Sayfa Alıntısı:
---+---

12 Aralık 2009 Cumartesi

"Osmanlı'da Askeri İsyanlar ve Darbeler" ve Günümüz

İstiklal Şairi'nden müthiş tespit

İstiklal Marşı şairimiz Mehmet Akif Ersoy "Kıssadan Hisse" isimli kısa şiirinde müthiş bir tespitte bulunuyor:

Geçmişten adam hisse kaparmış... Ne masal şey!
Beş bin senelik kıssa yarım hisse mi verdi?
"Tarih"i "tekerrür" diye tarif ediyorlar;
Hiç ibret alınsaydı, tekerrür mü ederdi?

İbret alabilmek için öncelikle tarihi iyi bilmek, sebep ve sonuçlarını doğru analiz etmek ve güncel sorunların çözümü için onlardan dersler çıkarmak gerek.

"Osmanlı'da Askeri İsyanlar ve Darbeler" dizisi gerçekten çok ibretlik gerçekler içeriyor.

Bu incelemenin daha kapsamlı hali Ocak'ta kitap olarak da yayınlayacak.

Doç. Dr. Afyoncu ve doktora öğrencisi Uğur Demir, BUGÜN haber kanalında "Perde Arkası" programımın bu haftaki konuğuydu.

Yaptıkları araştırmanın sonuç ve detaylarını, yorumlarıyla birlikte paylaştılar.

Tüyler ürpertici ayrıntılar var.

36 Osmanlı Sultanı'ndan 12'si darbe ve askeri isyanlar sonucu değişmiş.

5 tanesi de darbeciler tarafından katledilmiş.

Yeniçeri ve Sipahiler, Fatih, Yavuz ve Kanuni döneminde bile isyana yeltenmiş.

Koca Fatih'i, kılıçlar arasında yürütmüş.

Ancak bu isyanlar başarıya ulaşmamış.

Çünkü güçlü sultanlar, isyanı ve darbeyi bastırmakta "tereddüt" etmemiş.

Zafiyet göstermemiş.

Bastırınca da suçluları en ağır şekilde cezalandırmış.

Zamanında alınan istihbarat, darbelerin önlenmesinde en önemli anahtar rolü oynamış.

"Fısıltı Gazetesi”nin merkezi kahvehaneleri bile düzenli takip ettirirmiş.

Bu arada darbeciler eskiden de uzun süre hazırlık yaparmış.

Patrona Halil bile 8 ay plan kurmuş.

Konaklarda "helva ziyafetleri" görüntüsü altında gizli toplantılar yapılmış.

---+---

Verilen Malzeme:
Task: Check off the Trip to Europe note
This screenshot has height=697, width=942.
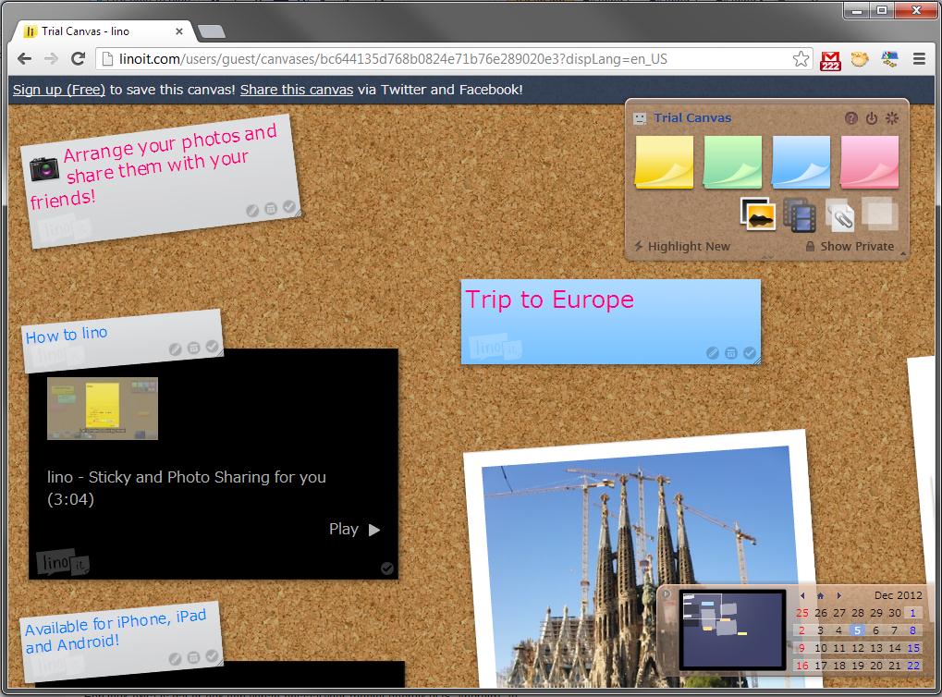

---+---

Sayfa alıntısına göre 36 Osmanlı sultanından kaçı darbe ve askeri isyanlar sonucu değişmiştir? Yalnızca sayfa alıntısındaki bilgilere dayanın.

Çözümlü Soru: 12'si darbe ve askeri isyanlar sonucu değişmiştir.